By the early 1980s, the company’s investment portfolio had ballooned to nearly $3 billion. It was at about this time that Business Week published a highly-critical story on Teledyne that took particular issue with Singleton’s foray into the stock market. (The U.S. was mired in a severe recession and some of his stock picks were well underwater.)
Teledyne’s share price had also recently fallen from $175 to $120, which the magazine believed to be a symptom of Singleton wringing every last cent out of his subsidiaries to put towards tender offers and common stock purchases.
Singleton, the consummate contrarian, couldn’t care less about the bad press. His friend Leon Cooperman, though, fired off a lengthy rebuttal to the Business Week editors.
Cooperman, who has fire where Singleton had ice, wanted the magazine to know that, during the acquisitive 1960s, Teledyne’s sales and net income had climbed to about $1.3 billion and $58.1 million, respectively, from “essentially zero”, and that during the non-acquisitive 1970s, profit growth had actually accelerated (with net income of the 100%-owned operating businesses rising sixfold).
In any event, Business Week’s article hit newsstands at exactly the wrong time. Whatever merit the case against Singleton might have had, it all went up in smoke when — just a few months later — the stock market awakened from its slumber and roared back to life. Recession over. Singleton vindicated.
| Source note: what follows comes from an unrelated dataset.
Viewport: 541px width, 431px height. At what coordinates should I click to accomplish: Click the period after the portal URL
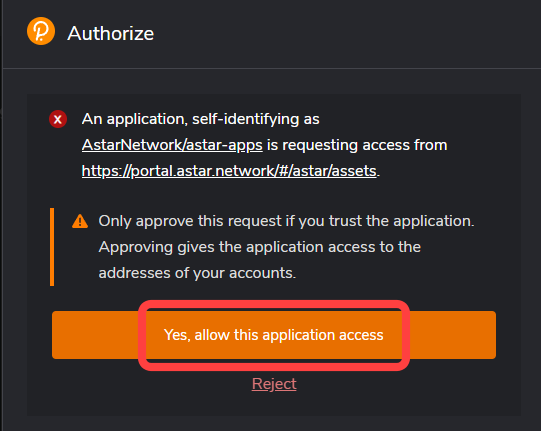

He eventually retired as CEO in 1986, but remained chairman of the Teledyne board of directors until 1991. During his career, Singleton created a mind-boggling amount of wealth for his shareholders — at least for those that stuck around. According to Distant Force, an exhaustive memoir of Singleton’s career, Teledyne stock achieved an 18% compounded annual return between 1966 and 1991.
Most importantly, Henry Singleton’s path is one that any of us can walk. He made smart, logical decisions at every turn — never losing sight of the importance of valuation — and refused to adhere to any particular investing orthodoxy.
“Just buy very good value,” Singleton said in 1979. “And, when the market is ready, that value will be recognized.”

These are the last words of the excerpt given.